To cook a bone broth you can use beef, veal, bison or lamb bones and chicken carcasses. It is important to use bones from healthy, grass fed, organic animals. There can be meat still attached to the bones, it will add taste to the soup.

I am sharing my grandmother’s very simple recipe with you today. When I was a kid, growing up in France, bone broth and bone marrow on toast were a staple in our household. To get a richer and tastier broth, pre-roast the bones for 40 minutes in the oven at 450 degree F.

My recipe can be ready after 3-4 hours, but you can simmer the broth for 24-48 hours and it will make it richer in minerals.But not everybody has the time to do it!

Bone broth is an amazing source of minerals. Come to think of it, whatever made the bones/ligaments is now being released in the broth. Bone broth is known to help boost the immune system. Who hasn’t been fed chicken broth when nursing a cold? Bones contain high level of several minerals such as calcium, magnesium, and phosphorus. Bones and ligaments also contain high level of collagen, known to support our joints, hair, skin, and nails health.

For 6 persons you will need:

– 2 pounds of miscellaneous bones (you can also add ligaments)
– 1 gallon of water
– 2 sprigs fresh thyme
– 2 sprigs fresh parsley
– 2 laurel leaves
– 2 large onions, sliced in 4 quarters
– 2 to 3 celery stalks chopped
– 2 to 3 carrots peeled and chopped
– 1 tsp. peppercorn.
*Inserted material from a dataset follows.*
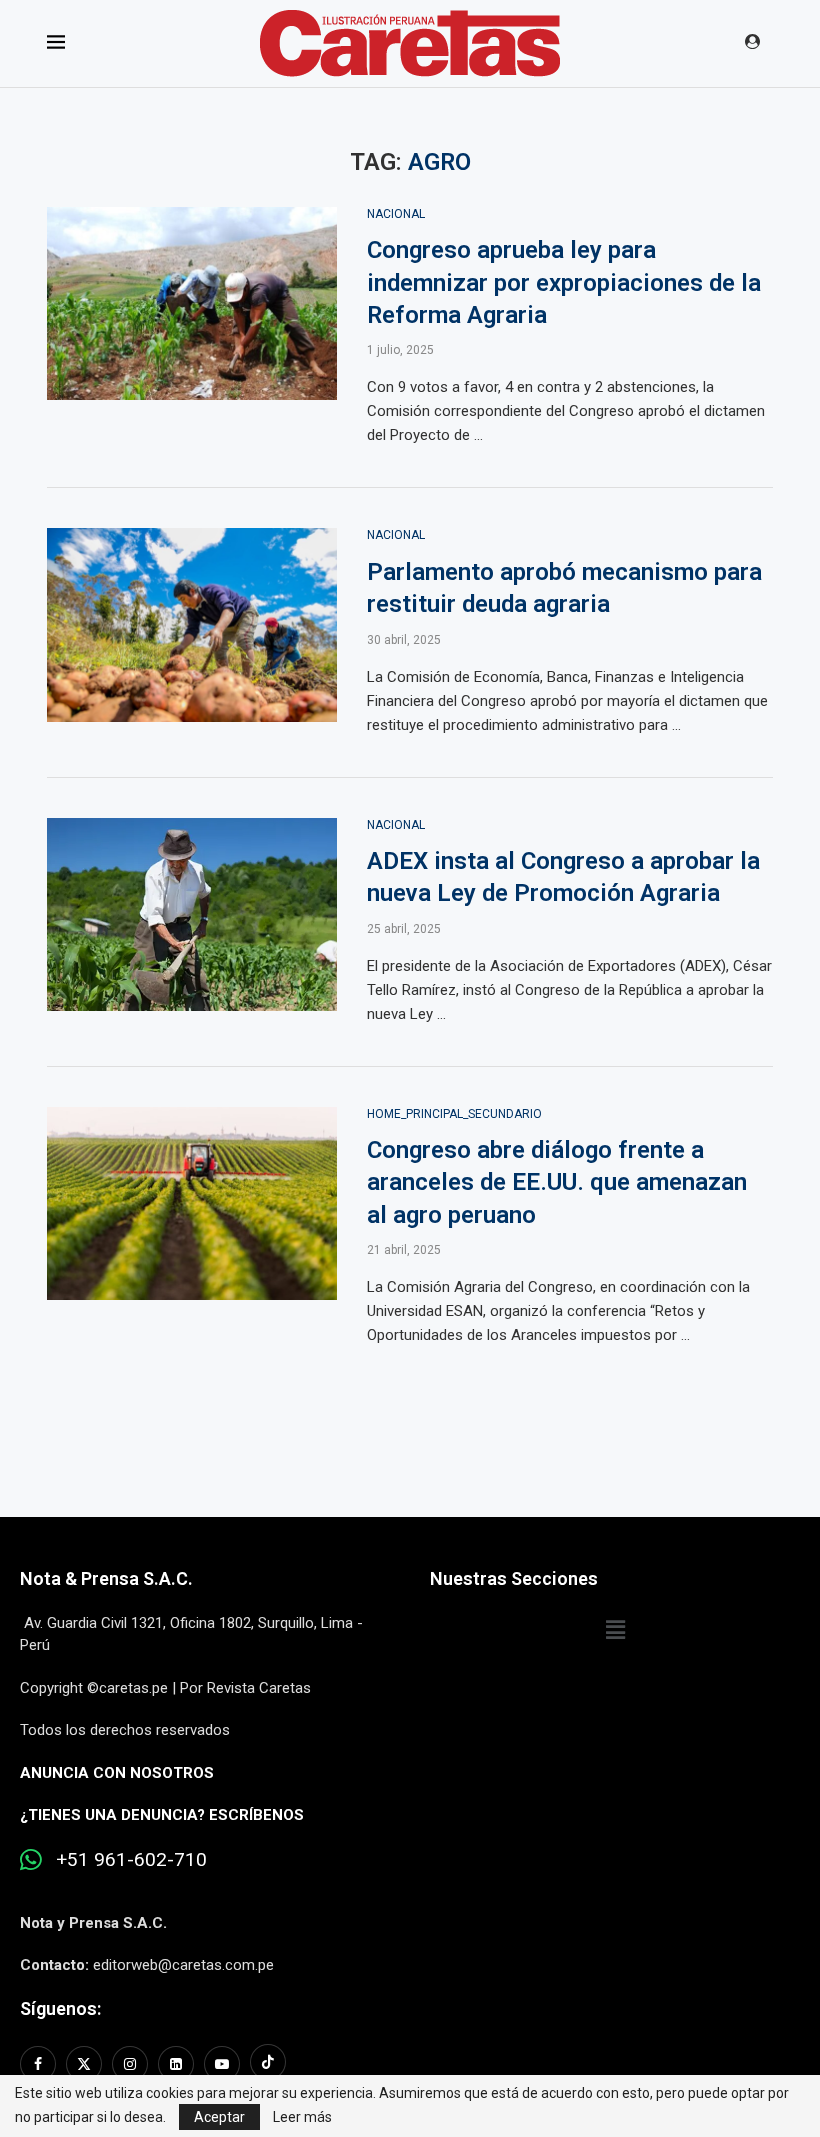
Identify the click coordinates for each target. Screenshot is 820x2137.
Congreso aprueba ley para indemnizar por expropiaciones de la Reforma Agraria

I only add salt when serving.

How to prepare it:

The broth will cook for as little as 3-4 hours and up to 24-48 hours.

Once the bones have been roasted in the oven, cover them in cold water in a large stock pot that you will get to boiling temperature. Some people add cider vinegar to enhance the minerals extraction. Foam will form, scoop it out.

Once it has boiled, lower the temperature and add the thyme, laurel and parsley in one “bouquet” with the chopped vegetables and pepper. Cover, make sure there is enough water, and simmer for 3 to 4 hours.
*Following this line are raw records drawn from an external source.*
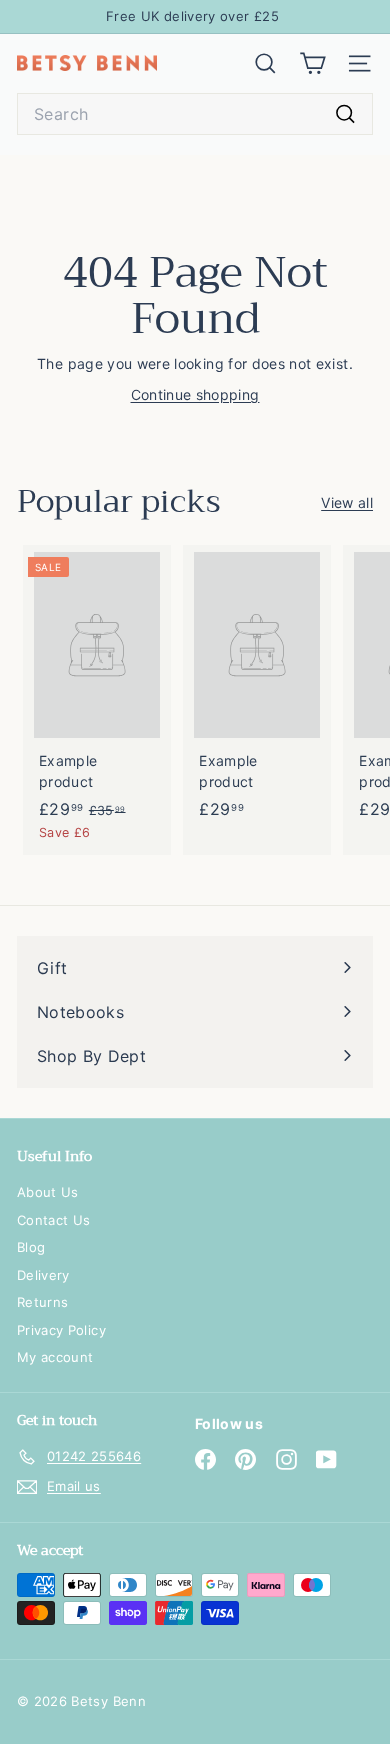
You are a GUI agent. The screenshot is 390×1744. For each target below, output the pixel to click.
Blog (31, 1247)
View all (347, 502)
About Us (48, 1192)
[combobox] (195, 114)
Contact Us (54, 1220)
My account (55, 1357)
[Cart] (312, 63)
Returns (42, 1302)
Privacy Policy (61, 1330)
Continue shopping (195, 394)
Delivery (43, 1275)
Once the broth has been simmering long enough, filter it so that you end up with a clear liquid. Get rid of the bones (I keep marrow-rich bones and spread the marrow on toasts with coarse salt and pepper). Keep the broth in the fridge overnight. The next day, get rid of the fat layer that is covering the surface. You can try to recover the “gelatine” that has formed, it is also excellent. My grandmother re-purposed the gelatine and used it when re-heating cooked vegetables, especially potatoes. It gave them a special flavor. I still do it.